Start of Input material

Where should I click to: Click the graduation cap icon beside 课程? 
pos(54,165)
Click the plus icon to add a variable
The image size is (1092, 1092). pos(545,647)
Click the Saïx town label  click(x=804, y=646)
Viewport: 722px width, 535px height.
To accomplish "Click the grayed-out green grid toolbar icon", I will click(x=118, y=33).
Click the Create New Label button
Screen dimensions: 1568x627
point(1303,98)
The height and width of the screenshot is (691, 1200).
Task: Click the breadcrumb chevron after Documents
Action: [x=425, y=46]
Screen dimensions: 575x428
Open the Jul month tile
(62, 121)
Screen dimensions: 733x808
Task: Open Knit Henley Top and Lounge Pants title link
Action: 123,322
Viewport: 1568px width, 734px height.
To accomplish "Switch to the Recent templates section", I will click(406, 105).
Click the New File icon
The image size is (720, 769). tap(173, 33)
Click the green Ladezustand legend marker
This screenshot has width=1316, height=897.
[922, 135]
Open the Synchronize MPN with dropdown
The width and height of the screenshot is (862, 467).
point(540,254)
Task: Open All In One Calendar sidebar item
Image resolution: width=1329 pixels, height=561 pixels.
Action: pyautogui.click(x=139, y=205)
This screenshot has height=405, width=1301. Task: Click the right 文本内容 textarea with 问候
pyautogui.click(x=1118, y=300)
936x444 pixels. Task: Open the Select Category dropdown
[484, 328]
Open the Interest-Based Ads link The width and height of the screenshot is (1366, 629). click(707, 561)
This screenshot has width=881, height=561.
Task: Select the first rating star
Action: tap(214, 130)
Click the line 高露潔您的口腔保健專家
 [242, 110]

End of Input material

Exercise task: Print all of the lines above, without changing a single character.

Answer to this problem:
Where should I click to: Click the graduation cap icon beside 课程? 
pos(54,165)
Click the plus icon to add a variable
The image size is (1092, 1092). pos(545,647)
Click the Saïx town label  click(x=804, y=646)
Viewport: 722px width, 535px height.
To accomplish "Click the grayed-out green grid toolbar icon", I will click(x=118, y=33).
Click the Create New Label button
Screen dimensions: 1568x627
point(1303,98)
The height and width of the screenshot is (691, 1200).
Task: Click the breadcrumb chevron after Documents
Action: [x=425, y=46]
Screen dimensions: 575x428
Open the Jul month tile
(62, 121)
Screen dimensions: 733x808
Task: Open Knit Henley Top and Lounge Pants title link
Action: 123,322
Viewport: 1568px width, 734px height.
To accomplish "Switch to the Recent templates section", I will click(406, 105).
Click the New File icon
The image size is (720, 769). tap(173, 33)
Click the green Ladezustand legend marker
This screenshot has width=1316, height=897.
[922, 135]
Open the Synchronize MPN with dropdown
The width and height of the screenshot is (862, 467).
point(540,254)
Task: Open All In One Calendar sidebar item
Image resolution: width=1329 pixels, height=561 pixels.
Action: pyautogui.click(x=139, y=205)
This screenshot has height=405, width=1301. Task: Click the right 文本内容 textarea with 问候
pyautogui.click(x=1118, y=300)
936x444 pixels. Task: Open the Select Category dropdown
[484, 328]
Open the Interest-Based Ads link The width and height of the screenshot is (1366, 629). click(707, 561)
This screenshot has width=881, height=561.
Task: Select the first rating star
Action: tap(214, 130)
Click the line 高露潔您的口腔保健專家
 [242, 110]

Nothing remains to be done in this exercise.